The tragedy had taken away his family but could not take away his faith. I was compelled to read it. I raced through the first third of the book in one night as it was the account of what happened that terrible night. On 31 August, 2003, Robert was driving his family through Emporia, Kansas in heavy rain when he was caught in a jam on the I-35 heading south. Before too long, a huge wall of water burst from the nearby Jacob Creek and washed his minivan away.
My heart crumbled along with his as he grieved for his family. The hours after he was rescued were the worst for him as his life came to a complete halt while he waited for news about his family. He struggled to understand why God would let this happen to him. When the rescue workers eventually reported back that none of his family were alive, Robert took it hard and he found it almost impossible to believe that his God would let such a thing happen. I say almost because the remarkable thing about him was that his faith was strong. He told God that he would believe and trust in him on a minute-by-minute basis because that's all the strength he could muster. And God reached down to him and supplied him the strength, peace and faith he needed.
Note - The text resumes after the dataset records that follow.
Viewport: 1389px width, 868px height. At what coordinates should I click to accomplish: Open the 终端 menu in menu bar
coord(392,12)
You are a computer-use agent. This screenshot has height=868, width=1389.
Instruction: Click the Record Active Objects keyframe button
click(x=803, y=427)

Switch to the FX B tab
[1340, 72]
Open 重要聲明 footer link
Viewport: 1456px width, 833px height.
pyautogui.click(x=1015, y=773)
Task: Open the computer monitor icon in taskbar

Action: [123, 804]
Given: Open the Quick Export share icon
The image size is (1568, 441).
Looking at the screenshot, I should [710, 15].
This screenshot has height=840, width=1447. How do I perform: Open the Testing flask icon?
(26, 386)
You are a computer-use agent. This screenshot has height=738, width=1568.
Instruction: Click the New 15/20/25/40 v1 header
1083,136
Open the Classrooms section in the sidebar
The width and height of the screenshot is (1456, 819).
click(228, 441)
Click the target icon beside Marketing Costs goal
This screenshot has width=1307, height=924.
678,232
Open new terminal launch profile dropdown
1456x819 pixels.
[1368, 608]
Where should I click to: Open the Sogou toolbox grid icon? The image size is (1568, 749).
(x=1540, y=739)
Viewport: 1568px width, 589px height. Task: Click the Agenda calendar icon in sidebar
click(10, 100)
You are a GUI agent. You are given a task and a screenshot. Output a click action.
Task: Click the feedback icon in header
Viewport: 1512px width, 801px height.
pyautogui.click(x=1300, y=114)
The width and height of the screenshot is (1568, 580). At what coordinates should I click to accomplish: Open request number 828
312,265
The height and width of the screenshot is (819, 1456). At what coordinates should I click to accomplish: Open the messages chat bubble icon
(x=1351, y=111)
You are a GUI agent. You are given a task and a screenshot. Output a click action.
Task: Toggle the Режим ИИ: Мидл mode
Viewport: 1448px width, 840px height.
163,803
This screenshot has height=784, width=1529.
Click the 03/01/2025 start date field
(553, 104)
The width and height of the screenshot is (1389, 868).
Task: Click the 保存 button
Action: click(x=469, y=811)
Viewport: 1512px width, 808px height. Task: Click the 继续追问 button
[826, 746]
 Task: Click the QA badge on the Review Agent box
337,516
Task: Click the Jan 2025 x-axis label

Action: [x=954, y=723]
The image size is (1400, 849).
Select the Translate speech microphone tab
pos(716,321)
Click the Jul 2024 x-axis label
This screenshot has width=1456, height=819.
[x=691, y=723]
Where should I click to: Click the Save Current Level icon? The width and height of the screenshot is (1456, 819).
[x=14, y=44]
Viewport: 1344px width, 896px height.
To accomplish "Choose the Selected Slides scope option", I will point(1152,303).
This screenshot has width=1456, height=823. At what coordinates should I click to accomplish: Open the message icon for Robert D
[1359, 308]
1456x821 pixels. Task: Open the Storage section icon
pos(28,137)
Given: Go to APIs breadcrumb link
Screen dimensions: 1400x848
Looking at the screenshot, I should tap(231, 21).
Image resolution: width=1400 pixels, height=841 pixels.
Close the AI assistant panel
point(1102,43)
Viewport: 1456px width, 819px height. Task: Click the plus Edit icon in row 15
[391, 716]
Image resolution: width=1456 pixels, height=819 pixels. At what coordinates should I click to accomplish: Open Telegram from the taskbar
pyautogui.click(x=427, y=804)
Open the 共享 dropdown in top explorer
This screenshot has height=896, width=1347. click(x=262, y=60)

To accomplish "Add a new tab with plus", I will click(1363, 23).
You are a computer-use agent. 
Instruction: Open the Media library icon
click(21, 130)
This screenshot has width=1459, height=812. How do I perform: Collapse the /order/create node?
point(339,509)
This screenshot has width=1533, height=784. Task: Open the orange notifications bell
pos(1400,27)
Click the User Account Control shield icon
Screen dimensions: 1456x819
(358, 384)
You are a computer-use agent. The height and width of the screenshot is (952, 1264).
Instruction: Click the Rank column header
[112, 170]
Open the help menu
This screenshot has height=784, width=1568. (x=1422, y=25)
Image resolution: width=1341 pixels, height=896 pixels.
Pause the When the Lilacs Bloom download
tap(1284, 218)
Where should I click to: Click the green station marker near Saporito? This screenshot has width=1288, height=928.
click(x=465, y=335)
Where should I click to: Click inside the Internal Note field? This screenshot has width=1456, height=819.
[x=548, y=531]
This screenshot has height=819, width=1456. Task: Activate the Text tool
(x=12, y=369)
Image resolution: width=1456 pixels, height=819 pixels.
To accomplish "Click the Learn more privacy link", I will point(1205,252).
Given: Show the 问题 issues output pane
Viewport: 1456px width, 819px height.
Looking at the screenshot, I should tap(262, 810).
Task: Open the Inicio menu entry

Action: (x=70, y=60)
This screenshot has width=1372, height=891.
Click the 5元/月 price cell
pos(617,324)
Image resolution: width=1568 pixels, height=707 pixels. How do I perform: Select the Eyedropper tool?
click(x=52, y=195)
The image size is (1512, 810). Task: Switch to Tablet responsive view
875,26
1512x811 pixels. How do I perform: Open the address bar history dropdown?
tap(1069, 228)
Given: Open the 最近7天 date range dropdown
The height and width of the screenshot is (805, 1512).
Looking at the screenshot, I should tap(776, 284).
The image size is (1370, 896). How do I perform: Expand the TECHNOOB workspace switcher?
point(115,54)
The road to healing and recovery took more than a year (which too me is amazingly short). Robert had a strong relationship with God and though he didn't understand why all this happened, he chose to trust God. And God continued to tell him through many ways that even in the worst tragedies, God was in control and there was a purpose to all things, even the bad things.
As Robert himself says at the end of the book:
I have learned that nothing can ever separate me from God's love. I know that even if everything that happens to me isn't good, God can still bring good out of everything. I have seen it in my life, and with my family—both before the flood and since then.
He goes on to say he now understands that the troubles and challenges he faced in his life before the tragedy was God's way of preparing him to handle such a big blow. And most of all, his family's deaths were not without purpose. Through their deaths, he has managed to be a witness to God for many people and today he runs a ministry that teaches people how to treasure their families and live a life of no regrets. He knows that God's way is the best way, even if it leads through dark valleys at times.
For me, it really was a lesson on how to accept the sovereignty of God and it was a such a big testimony to the truth that "for those who love God all things work together for good, for those who are called according to his purpose." (Romans 8:28).